Hardware Implementation

The pitch shifting was done entirely in hardware on the FPGA in real time. The DE2 audio codec was used to sample from the microphone input and output the pitch-shifted voice to the audio DAC. To accomplish this, we set the audio control path register (0x08) via an I 2C interface to sample the microphone. We found that with the default settings provided to us in a previous lab (lab 3), the output to the speakers were not loud enough. Therefore we boosted the gain on both input channels and both output channels (registers 0x00, 0x02, 0x04, and 0x06). Figure 4 shows all the registers that control the audio codec and their functions.

Name

Address

Functions

Line In

00h

bit 4:0 is line volume.
bit 7=1 mutes.
bit 8=1 locks line vol together.

Right Line In

02h

bit 4:0 is line volume.
bit 7=1 mutes.
bit 8=1 locks line vol together.

Left headphone out

04h

bit 6:0 is volume.
bit 7=1 enables zero crossing.
bit 8=1 locks vol together.

Right headphone out

06h

bit 6:0 is volume.
bit 7=1 enables zero crossing.
bit 8=1 locks vol together.

Analog Audio Path Control

08h

bit 0=1 is mic boost.
bit 1=1 is mic mute.
bit 2 selects input to ADC (mic=1 or line=0)
bit 3=1 enables bypass
bit 4=1 turns on DAC
bit 5=1 turns on sidetone
bit 7:6 is sidetone volume

Digital Audio Path Control

0ah

bit 0=1 disables highpass filter
bit 2:1 is de-emphasis control 11=48kHz, 10=44kHz, 01=32kHz, 00=disable
bit 3=1 is DAC soft mute
bit 4=1 stores DC offset

Power Down Control

0ch

 

Digital Audio Interface Format

0eh

bit 1:0 is format, use 01=MSB-first, left-justified
bit 3:2 is bit length, use 00=16 bits

Sampling control

10h

bit 0=0 normal mode
bit 1=1 for best oversampling

Active control

12h

bit 0=1 turns on codec

Reset control

1eh

writing 0x00 resets

Figure 4. Audio Codec control registers

 

Filling the input buffer

Two state machines were implemented to sample the microphone input, stretch it, and then output the result to the audio DAC. Four m4k memory blocks were used to buffer the data coming from the microphone input and to buffer data to be sent to the DAC for outputting to the speakers. M4K blocks can be used in parallel. That is, we can load from one m4k block and write to another one at the same time. This was very handy because not only did it increase the efficiency of our algorithm, but it also simplified the two state machines we used. We decided that the sample size that we would pitch shift would be 256 samples and therefore the maximum size of the input m4k block was 256 words. The maximum size of the output m4k block was 1024 words to give a range of frequency shift up to a 4x increase.

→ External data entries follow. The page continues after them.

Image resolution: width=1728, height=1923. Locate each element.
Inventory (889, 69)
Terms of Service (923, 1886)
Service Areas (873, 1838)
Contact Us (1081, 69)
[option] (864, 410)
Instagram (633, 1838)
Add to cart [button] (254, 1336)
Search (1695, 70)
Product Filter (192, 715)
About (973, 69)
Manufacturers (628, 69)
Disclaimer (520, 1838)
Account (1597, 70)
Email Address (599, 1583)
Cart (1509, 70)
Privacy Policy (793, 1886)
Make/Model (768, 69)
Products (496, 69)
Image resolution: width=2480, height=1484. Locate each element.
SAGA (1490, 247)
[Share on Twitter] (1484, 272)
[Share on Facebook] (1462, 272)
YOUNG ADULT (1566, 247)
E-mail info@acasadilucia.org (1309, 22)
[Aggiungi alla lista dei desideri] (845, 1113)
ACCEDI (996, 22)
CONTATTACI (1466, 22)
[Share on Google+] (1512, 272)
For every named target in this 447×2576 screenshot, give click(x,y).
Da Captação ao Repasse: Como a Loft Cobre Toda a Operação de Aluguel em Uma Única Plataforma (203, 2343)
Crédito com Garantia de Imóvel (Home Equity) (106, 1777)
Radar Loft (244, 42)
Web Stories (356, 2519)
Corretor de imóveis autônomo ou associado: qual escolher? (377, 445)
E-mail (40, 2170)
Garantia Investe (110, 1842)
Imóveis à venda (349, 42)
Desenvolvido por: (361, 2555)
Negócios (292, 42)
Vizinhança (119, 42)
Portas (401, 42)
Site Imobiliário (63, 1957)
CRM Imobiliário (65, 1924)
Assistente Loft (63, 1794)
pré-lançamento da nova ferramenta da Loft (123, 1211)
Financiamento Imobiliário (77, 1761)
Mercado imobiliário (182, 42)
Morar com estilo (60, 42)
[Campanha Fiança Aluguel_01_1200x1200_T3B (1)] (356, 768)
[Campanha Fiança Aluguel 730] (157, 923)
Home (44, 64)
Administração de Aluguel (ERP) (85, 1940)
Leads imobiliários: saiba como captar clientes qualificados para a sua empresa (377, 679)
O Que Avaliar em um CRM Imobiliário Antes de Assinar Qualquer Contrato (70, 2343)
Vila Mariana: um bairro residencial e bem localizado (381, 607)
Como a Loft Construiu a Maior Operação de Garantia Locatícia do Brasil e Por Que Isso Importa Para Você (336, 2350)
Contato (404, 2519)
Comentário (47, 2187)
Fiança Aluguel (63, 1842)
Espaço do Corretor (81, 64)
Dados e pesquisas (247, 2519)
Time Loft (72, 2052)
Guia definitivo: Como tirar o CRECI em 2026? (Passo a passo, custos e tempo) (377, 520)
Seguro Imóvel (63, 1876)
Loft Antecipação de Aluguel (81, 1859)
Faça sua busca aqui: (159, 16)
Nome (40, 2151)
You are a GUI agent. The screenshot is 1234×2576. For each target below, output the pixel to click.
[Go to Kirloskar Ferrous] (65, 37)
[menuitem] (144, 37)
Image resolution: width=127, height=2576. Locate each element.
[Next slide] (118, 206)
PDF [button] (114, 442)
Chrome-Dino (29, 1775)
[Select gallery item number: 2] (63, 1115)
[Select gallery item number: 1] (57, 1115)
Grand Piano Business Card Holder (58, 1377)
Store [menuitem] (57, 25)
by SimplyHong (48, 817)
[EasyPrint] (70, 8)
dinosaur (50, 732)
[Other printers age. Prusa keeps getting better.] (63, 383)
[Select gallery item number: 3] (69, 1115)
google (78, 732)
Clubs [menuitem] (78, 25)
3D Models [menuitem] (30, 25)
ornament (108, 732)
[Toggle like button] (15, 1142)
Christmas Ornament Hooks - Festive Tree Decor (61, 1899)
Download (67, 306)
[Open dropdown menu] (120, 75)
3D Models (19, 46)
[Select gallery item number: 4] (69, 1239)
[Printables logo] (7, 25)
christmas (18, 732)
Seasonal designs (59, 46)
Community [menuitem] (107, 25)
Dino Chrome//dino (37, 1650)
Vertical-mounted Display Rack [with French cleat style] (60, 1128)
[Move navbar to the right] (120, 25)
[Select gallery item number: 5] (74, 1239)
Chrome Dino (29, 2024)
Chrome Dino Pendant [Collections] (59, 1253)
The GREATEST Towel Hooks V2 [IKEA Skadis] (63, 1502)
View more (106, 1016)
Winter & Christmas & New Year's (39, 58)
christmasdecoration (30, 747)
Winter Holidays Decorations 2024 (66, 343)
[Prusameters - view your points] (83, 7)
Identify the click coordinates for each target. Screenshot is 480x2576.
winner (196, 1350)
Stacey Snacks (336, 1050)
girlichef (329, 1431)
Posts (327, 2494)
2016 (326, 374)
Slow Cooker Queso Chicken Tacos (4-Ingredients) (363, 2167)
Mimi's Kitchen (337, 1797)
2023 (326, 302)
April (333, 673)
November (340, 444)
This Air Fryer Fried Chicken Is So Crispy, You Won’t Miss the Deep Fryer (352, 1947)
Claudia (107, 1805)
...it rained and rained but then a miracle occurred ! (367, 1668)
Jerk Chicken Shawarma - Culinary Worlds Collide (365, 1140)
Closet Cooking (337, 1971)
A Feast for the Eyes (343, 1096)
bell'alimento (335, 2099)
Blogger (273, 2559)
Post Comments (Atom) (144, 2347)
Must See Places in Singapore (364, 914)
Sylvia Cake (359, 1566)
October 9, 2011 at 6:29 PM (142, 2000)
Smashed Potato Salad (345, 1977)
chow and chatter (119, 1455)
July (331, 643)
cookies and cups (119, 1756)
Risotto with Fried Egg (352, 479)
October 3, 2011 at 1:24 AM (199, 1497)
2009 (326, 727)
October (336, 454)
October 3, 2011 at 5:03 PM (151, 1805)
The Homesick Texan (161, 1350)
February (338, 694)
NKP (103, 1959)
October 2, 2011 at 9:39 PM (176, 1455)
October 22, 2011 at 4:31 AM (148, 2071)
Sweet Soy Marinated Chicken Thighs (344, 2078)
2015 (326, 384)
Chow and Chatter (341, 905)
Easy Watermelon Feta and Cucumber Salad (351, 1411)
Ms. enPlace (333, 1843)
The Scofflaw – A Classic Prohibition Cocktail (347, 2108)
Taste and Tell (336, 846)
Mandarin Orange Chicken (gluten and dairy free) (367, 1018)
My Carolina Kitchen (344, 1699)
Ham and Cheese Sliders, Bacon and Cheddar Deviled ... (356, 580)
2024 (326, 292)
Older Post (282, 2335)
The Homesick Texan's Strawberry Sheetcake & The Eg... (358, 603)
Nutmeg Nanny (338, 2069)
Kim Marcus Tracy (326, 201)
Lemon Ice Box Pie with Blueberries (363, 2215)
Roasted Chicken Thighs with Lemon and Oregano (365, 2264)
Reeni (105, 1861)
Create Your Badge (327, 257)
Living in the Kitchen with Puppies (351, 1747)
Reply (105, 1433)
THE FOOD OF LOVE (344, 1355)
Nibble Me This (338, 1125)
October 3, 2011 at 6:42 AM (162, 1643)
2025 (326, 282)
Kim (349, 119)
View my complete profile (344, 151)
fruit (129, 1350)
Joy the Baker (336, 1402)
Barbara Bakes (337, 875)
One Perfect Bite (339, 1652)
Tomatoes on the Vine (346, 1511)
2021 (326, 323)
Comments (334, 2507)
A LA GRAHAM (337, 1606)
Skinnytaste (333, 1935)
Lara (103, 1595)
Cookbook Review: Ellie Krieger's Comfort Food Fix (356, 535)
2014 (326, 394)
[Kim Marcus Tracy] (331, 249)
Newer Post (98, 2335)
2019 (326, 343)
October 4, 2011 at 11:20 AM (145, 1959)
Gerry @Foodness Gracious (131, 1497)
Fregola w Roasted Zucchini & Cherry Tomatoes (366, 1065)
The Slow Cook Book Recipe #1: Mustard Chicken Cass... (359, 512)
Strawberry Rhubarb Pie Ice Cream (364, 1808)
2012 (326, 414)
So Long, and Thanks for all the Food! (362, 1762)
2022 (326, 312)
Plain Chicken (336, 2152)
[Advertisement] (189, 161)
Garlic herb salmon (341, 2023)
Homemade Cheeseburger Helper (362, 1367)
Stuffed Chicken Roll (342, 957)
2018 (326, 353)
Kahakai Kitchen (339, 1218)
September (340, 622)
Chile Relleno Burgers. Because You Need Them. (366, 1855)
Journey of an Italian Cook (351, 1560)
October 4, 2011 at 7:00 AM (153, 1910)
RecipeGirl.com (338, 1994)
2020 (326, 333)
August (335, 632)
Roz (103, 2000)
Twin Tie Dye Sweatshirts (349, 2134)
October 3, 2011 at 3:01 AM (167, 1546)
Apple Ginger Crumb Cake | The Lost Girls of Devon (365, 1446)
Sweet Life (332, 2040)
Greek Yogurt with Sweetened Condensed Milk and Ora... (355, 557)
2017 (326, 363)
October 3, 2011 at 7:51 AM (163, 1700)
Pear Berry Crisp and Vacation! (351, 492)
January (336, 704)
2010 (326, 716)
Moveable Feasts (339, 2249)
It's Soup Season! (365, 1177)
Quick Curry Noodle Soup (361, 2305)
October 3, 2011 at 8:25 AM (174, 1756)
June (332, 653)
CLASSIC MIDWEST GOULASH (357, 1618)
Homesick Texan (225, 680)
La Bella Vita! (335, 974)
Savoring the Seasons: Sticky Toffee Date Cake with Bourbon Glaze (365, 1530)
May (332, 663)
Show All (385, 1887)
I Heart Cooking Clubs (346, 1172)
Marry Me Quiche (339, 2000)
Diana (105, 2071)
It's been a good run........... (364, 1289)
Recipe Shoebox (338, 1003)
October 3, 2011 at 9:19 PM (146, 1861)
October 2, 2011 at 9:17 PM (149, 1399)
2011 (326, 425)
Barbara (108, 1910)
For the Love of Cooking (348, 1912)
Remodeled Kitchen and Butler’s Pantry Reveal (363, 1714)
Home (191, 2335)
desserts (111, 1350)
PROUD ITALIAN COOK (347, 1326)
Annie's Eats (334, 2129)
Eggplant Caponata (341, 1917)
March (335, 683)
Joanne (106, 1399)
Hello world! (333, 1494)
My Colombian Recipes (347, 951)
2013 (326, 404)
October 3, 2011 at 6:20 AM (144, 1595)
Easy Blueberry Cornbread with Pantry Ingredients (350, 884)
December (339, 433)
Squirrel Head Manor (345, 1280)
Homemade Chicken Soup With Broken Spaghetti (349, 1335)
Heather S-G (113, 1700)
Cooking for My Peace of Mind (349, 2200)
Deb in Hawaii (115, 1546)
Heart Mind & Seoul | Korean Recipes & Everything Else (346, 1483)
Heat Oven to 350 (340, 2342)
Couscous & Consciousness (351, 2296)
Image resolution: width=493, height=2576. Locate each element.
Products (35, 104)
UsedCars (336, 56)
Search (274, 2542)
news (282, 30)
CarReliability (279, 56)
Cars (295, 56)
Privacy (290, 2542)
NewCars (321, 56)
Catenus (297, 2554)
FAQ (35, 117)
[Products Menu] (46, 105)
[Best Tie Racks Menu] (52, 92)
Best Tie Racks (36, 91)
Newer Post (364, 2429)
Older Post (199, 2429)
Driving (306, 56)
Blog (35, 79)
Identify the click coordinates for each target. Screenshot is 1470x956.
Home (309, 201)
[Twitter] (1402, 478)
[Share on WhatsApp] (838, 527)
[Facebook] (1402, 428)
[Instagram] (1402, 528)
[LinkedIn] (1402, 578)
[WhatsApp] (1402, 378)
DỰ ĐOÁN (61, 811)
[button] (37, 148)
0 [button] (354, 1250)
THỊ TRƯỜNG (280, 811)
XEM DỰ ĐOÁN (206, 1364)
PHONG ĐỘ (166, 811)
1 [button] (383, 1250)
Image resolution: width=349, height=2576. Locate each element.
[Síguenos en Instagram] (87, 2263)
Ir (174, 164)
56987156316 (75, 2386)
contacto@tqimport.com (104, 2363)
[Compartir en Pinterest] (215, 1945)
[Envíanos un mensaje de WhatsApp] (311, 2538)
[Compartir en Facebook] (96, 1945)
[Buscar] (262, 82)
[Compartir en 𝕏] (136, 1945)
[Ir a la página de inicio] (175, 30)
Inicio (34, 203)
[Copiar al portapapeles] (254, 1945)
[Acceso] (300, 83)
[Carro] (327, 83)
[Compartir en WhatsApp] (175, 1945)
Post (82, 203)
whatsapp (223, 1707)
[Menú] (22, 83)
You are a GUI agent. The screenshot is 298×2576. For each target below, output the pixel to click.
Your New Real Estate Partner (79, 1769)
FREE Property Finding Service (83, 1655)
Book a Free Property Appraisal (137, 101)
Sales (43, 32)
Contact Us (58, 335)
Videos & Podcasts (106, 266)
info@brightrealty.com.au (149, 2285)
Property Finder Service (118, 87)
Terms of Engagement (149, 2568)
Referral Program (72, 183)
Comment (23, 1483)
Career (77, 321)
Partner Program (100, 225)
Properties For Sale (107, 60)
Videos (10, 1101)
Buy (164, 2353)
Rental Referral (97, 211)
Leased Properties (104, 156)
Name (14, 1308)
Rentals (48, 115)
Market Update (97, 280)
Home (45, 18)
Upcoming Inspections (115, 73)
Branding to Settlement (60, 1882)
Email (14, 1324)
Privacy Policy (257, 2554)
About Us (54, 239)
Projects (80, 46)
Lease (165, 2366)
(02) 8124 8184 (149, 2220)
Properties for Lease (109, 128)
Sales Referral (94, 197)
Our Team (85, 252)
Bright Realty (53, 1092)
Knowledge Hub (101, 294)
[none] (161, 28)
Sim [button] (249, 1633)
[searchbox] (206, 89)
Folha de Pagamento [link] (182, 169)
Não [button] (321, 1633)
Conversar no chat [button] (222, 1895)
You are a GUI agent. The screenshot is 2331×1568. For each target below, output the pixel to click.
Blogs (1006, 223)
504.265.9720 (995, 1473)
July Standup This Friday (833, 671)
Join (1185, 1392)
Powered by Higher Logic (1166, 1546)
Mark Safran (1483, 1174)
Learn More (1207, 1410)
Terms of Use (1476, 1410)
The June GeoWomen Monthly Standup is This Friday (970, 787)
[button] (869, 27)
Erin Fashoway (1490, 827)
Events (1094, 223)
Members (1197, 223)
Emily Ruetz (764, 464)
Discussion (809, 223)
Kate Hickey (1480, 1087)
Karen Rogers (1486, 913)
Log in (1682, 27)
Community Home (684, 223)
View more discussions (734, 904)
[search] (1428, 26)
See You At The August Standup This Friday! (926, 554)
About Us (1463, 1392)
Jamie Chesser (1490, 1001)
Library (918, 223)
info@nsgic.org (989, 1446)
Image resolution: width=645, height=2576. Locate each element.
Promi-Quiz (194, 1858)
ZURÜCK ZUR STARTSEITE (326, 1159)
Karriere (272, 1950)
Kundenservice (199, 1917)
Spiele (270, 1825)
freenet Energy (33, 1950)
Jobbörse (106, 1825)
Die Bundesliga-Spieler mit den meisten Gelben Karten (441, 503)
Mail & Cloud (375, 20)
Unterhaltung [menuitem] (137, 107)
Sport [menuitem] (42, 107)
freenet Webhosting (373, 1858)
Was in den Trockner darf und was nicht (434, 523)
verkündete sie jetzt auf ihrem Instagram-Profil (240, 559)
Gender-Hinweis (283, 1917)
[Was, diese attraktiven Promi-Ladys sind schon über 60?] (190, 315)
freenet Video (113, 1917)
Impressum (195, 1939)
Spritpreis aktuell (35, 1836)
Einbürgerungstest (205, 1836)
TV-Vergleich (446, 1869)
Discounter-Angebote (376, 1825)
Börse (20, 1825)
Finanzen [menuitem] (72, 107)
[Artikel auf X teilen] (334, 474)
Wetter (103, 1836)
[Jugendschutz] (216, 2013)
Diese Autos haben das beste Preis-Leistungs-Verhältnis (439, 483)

One state machine (figure 5 ) sampled the data at the microphone input to an m4k block and put data into the DAC from another m4k block. At any given point in the program, we were putting samples into one m4k block and outputting from the other. The initial state was that buffer in2 was the input and buffer p1 was the output. After 256 ticks of the audio DAC clock, buffer in1 was input and buffer p2 was the output. This buffer switching was done so that at any point, one output buffer, p1or p2¸ was being filled with time stretched data while the other was being outputted. The reasoning is the same for the input buffers in1 and in2. Once one input buffer was full, this state machine signaled the other state machine that data was ready to be processed via the control signal input_ready.

 

Figure 5: Input buffer filling state machine

 

Time stretching the sampled input

Once one of the input buffers was full, the fill state machine signaled the other state machine, which performed the time stretching. The algorithm first determined which output buffer it would need to clear so that new time stretched data could be stored. This was done with two memory state registers called playing and clear_data. For all intents and purposes, these two registers were the same at any time, but we decided to use separate ones to clear and fill the appropriate register for easier readability of the code. These variables kept track of the previous state of the fill state machine. To clear the appropriate m4k block, we iterated through the entire block length of 1024 words and wrote zeros in each location. Once the appropriate block was prepped, the state machine began to time stretch the data.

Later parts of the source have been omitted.